Journal of Electronic Imaging, Vol. 32, Issue 06, 063009, (November 2023) https://doi.org/10.1117/1.JEI.32.6.063009
TOPICS: Veins, Feature extraction, Image classification, Cooccurrence matrices, Classification systems, Shape analysis, Deep learning, Corner detection, Education and training, Detection and tracking algorithms
When conducting image classification, traditional and deep-learning based methods require extracting target features in different ways and then classifying targets based on the features. Therefore, extracting more informative and effective features is very important, and this problem also exists in plant leaf classification. To address the issue for traditional leaf classification, this article carefully designs two shape features [area ratio-based shape descriptor (ARSD) and corner-based shape descriptor (CSD)] and one leaf vein feature (LVF) extraction method based on statistical characteristics. Then, according to the extraction of ARSD, CSD, and LVF, a general feature extraction framework is formed, which first normalizes direction, segments region of interest, then divides it into subregions, counts the number of pixels in each sub region, and finally forms feature vectors. Finally, to visually verify the effectiveness of these features, they were applied to the classic leaf classification framework, which is adjusted to form a two-stage classification method from coarse classification of shapes and fine classification of species.

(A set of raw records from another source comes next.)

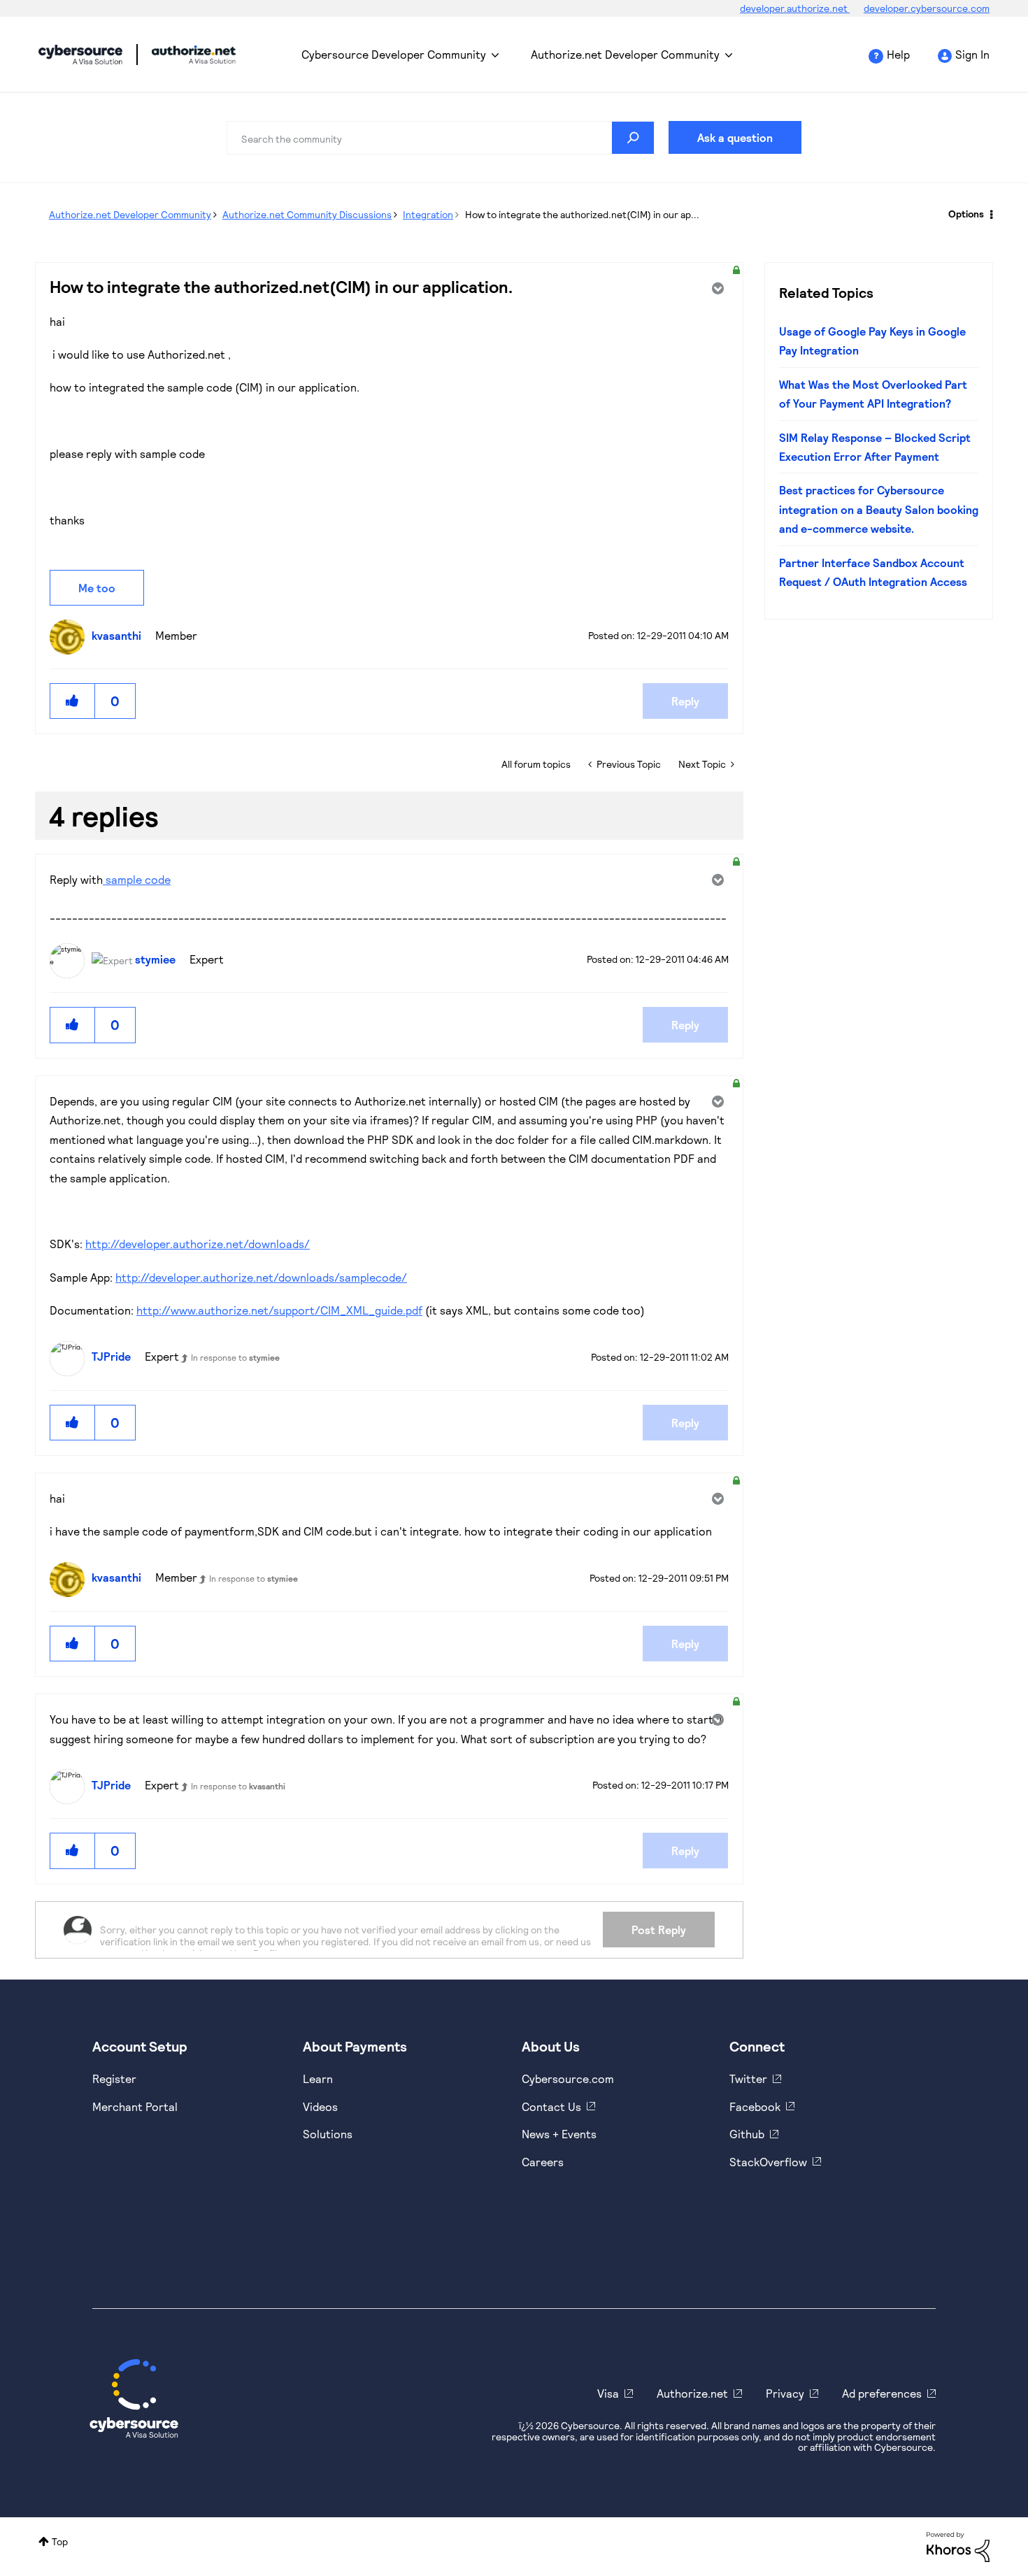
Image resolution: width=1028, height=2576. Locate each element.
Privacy (785, 2393)
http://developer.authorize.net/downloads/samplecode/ (261, 1277)
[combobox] (441, 138)
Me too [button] (96, 587)
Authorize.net (692, 2393)
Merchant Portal (135, 2106)
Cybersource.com (568, 2078)
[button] (72, 701)
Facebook (754, 2106)
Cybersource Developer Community (80, 54)
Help (898, 54)
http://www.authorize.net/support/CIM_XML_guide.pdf (279, 1310)
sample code (137, 879)
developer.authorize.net (795, 8)
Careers (543, 2161)
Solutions (327, 2133)
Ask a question (735, 137)
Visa (608, 2393)
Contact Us (551, 2106)
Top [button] (60, 2541)
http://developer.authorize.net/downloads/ (197, 1243)
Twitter (748, 2078)
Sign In (972, 54)
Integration (428, 214)
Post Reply (658, 1929)
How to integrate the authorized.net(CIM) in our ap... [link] (582, 214)
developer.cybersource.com (927, 8)
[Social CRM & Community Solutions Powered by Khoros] (958, 2546)
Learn (318, 2078)
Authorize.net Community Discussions (307, 214)
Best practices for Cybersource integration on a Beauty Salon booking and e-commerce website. (878, 509)
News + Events (559, 2133)
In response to (235, 1357)
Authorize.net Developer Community (625, 54)
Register (114, 2078)
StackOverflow (768, 2161)
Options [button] (966, 214)
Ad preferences (882, 2393)
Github (746, 2133)
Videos (320, 2106)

In the first stage (coarse classification), leaves in three universal datasets [Flavia dataset, Swedish dataset and Intelligent Computing Laboratory (ICL) dataset] and a self-built LZU dataset are respectively divided into several shape categories only by the ARSD. Experiment results show that the ARSD has obvious advantages in shape-based rough classification. Then in the second stage (fine classification), shape, texture, vein, and color features, including ARSD, CSD, local binary patterns, gray-level co-occurrence matrix, the developed LVF, and color moments, are combined to subdivide finer species in each shape category. Extensive experiment results show that the classification accuracy on the Flavia, Swedish, ICL, and LZU datasets have reached 99.3%, 98.9%, 91.5%, and 95.3%, respectively, comparable to deep learning-based methods.